_EXERCISE BRIEF_
Word for word, please restate the lines from the beginning of the data through the line in which "Switch to grid" appears.

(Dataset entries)

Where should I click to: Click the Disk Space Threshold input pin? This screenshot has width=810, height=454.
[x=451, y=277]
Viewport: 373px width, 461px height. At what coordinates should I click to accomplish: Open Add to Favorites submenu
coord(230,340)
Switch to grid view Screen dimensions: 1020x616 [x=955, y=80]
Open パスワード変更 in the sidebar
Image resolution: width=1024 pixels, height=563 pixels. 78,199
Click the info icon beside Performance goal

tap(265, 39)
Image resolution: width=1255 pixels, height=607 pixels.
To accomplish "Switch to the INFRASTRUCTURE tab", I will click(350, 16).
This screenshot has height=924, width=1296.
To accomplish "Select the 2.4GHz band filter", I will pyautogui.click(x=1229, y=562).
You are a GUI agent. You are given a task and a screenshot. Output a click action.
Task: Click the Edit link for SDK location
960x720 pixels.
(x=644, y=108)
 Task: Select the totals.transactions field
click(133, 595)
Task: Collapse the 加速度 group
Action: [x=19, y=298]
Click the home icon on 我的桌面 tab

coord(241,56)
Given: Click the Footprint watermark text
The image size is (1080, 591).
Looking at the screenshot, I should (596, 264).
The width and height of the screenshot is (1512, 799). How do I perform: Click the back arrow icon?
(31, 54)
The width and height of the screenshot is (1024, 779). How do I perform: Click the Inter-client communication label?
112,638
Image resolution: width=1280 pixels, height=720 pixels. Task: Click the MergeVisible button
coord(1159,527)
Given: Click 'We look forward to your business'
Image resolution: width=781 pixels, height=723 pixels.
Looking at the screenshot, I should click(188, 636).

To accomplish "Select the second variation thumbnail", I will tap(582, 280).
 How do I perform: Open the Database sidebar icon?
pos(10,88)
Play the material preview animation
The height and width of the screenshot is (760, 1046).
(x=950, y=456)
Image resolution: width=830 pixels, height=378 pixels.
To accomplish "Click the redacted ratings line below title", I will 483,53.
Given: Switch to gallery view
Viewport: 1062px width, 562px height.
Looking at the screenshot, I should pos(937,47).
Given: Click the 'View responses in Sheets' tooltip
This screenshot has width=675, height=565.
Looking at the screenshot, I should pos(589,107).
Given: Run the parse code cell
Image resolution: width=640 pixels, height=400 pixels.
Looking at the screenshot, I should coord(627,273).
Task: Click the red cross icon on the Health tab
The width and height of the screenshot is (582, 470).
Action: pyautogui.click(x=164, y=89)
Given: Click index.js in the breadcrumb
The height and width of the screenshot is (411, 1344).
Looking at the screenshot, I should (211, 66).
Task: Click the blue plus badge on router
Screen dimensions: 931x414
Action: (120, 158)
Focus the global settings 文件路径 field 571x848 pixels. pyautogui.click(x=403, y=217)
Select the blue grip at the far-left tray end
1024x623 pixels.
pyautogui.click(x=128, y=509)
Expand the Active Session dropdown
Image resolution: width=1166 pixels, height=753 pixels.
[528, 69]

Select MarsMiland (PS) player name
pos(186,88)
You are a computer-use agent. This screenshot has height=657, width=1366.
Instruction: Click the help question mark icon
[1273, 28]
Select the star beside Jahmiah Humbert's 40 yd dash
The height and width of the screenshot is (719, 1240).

_ANSWER TO THE PROBLEM_
Where should I click to: Click the Disk Space Threshold input pin? This screenshot has width=810, height=454.
[x=451, y=277]
Viewport: 373px width, 461px height. At what coordinates should I click to accomplish: Open Add to Favorites submenu
coord(230,340)
Switch to grid view Screen dimensions: 1020x616 [x=955, y=80]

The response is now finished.